Shame, shame, shame. If there were, incredibly, any lingering doubts left about just how low John McCain will go if he thinks it will increase his chances of winning the Republican nomination for president, I should think that this compromise bill on the meaning of the Geneva Conventions should go a long way to proving that there are, in fact, no depths Senator McCain will not plumb, and no principles he will not speedily abandon, if they gain him even a perceived political advantage.
If anyone should have had the balls of brass to stand foursquare against the use of torture in any circumstance, it should have been McCain, who knows from first-hand experience exactly what torture is like. And then there's the fact that he and Colin Powell and Lindsey Graham and the other opponents of the White House's imperialist fantasy were absolutely, 100% within the right. They should have had the courage of their convictions and stuck to their guns.
They did not. And unless we can inject some stiffness into an awful lot of Democratic spines, I'm afraid that our side will not, either. And that would be a truly awful outcome.
As I've already written to both of my senators, there can be only one moral, reasonable, rational, legal--and, I would argue, American--position on torture. That is that it is never permissible in any circumstances. No Congress, and certainly no imperial president with delusions of adequacy, can legislate or decree that it is permissible.
And I think that's a position that Democrats in Congress and elsewhere can--and should--get behind. Firstly because it's the right position to take, and everybody knows that. Secondly, because it forces the preznit and the Republicans into the very uncomfortable position of having to go on record as defending something that every decent human being abhors and which every civilized government has forsworn. Just let the Boy Who Would Be King go on national television and try to make a case for why torture should be legal, and the Democrats will win back both houses of Congress in 46 days in a landslide.
I am very sorry, but I cannot agree with the Senate Minority Leader, Harry Reid, whom the Times quotes as saying "Five years after Sept. 11, it is time to make the tough and smart decisions to give the American people the real security they deserve," that the compromise bill that will shortly come before the Senate is either a tough or a smart decision. And there's no way on God's earth that he or anyone else short of Jesus Christ himself will be able to convince me that the bill, if it were to become law (ὃ μὴ γένοιτο!), will do anything substantive to give Americans the real security that we deserve, but which the Bush White House and the Republican Rubber-Stamp Congress have done absolutely everything in their power to deny us these last six years and more.
Here, too, Senator McCain and his supporters had it right the first time. Once we've opened this door, we can no longer control who or what goes through it, or the direction in which the traffic moves. If we walk through it ourselves, there is bugger all that we can do to keep our enemies from following in our footsteps. That's not a place that any patriotic (or rational) American citizen should want to go.

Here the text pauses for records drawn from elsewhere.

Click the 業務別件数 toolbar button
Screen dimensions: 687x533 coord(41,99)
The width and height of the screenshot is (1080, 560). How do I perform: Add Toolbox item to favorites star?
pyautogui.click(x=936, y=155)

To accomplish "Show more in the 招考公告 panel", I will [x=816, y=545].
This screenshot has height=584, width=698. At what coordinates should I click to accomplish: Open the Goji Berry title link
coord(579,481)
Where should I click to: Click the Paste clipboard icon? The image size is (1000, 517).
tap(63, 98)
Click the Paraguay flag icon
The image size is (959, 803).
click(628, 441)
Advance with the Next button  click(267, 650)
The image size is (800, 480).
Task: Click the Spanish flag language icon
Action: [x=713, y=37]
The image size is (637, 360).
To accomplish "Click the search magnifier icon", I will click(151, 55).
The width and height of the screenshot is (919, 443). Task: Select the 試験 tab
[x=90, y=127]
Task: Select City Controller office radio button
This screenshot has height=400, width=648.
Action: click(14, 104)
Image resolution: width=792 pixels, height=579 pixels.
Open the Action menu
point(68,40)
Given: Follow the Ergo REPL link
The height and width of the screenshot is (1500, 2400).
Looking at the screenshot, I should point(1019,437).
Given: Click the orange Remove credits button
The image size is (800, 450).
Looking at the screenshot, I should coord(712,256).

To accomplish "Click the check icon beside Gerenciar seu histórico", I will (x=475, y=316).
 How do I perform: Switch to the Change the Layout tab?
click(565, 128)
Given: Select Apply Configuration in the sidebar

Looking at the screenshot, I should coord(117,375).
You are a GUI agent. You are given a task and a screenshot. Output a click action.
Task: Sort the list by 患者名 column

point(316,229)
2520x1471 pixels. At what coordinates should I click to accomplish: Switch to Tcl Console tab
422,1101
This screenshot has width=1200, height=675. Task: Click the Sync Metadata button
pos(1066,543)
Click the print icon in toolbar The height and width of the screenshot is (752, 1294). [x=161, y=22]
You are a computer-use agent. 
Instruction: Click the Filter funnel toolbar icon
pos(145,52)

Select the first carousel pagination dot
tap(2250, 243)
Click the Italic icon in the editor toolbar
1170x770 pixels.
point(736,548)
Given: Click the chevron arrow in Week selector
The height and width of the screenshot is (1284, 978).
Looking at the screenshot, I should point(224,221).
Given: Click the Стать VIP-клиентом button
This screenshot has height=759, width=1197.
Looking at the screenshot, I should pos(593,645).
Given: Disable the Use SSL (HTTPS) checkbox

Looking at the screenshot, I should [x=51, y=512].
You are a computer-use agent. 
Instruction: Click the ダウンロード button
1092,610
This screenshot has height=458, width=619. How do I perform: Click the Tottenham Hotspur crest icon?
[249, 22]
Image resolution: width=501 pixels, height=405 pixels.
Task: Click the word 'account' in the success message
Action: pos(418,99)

My father served in the Army during the Vietnam War. Many of my cousins served, as my stepfather did, in the Second World War. Members of my family have been fighting this country's wars all the way back to the Revolution itself. What this bill says, in effect, is that the Bush White House and at least the Rubber-Stamp Republicans in Congress think it's OK for our enemies to torture my father, or any of my other relatives who have ever worn the uniform of our armed forces. Happily, that is no longer physically possible in the case of my family members. But what about the husbands, wives, children, parents, sweethearts, and friends of those hundreds of thousands of men and women currently wearing that uniform? Should not we--and especially John McCain--be doing absolutely everything within our power to see to it that they are never, ever put into the unhappy position of learning just what it was like for McCain in the torture rooms of the Hanoi Hilton all those years ago?
And so, again, I say shame on you, Senator McCain. Shame on you, Senator Graham. Shame on you, Mr. Preznit, you vacuous, toffee-nosed, malodorous pervert, you. And shame on the Senate Democrats if they let this execrable piece of legislation pass and be presented to the Boy Who Would Be King for his signature. Torture is not an American value. In fact, it's not a value of any kind. We should have nothing to do with it except to condemn it in the strongest possible terms whenever it is proposed, and to punish those who practice it to the fullest extent of the law. At least that's what a real American patriot would do. I can't speak for the part-time patridiots whose concerns seem to run only as deep as the cheap, made-in-Chinese-sweatshop magnets and crappy American flag decals they plaster all over their gas-guzzling SUVs.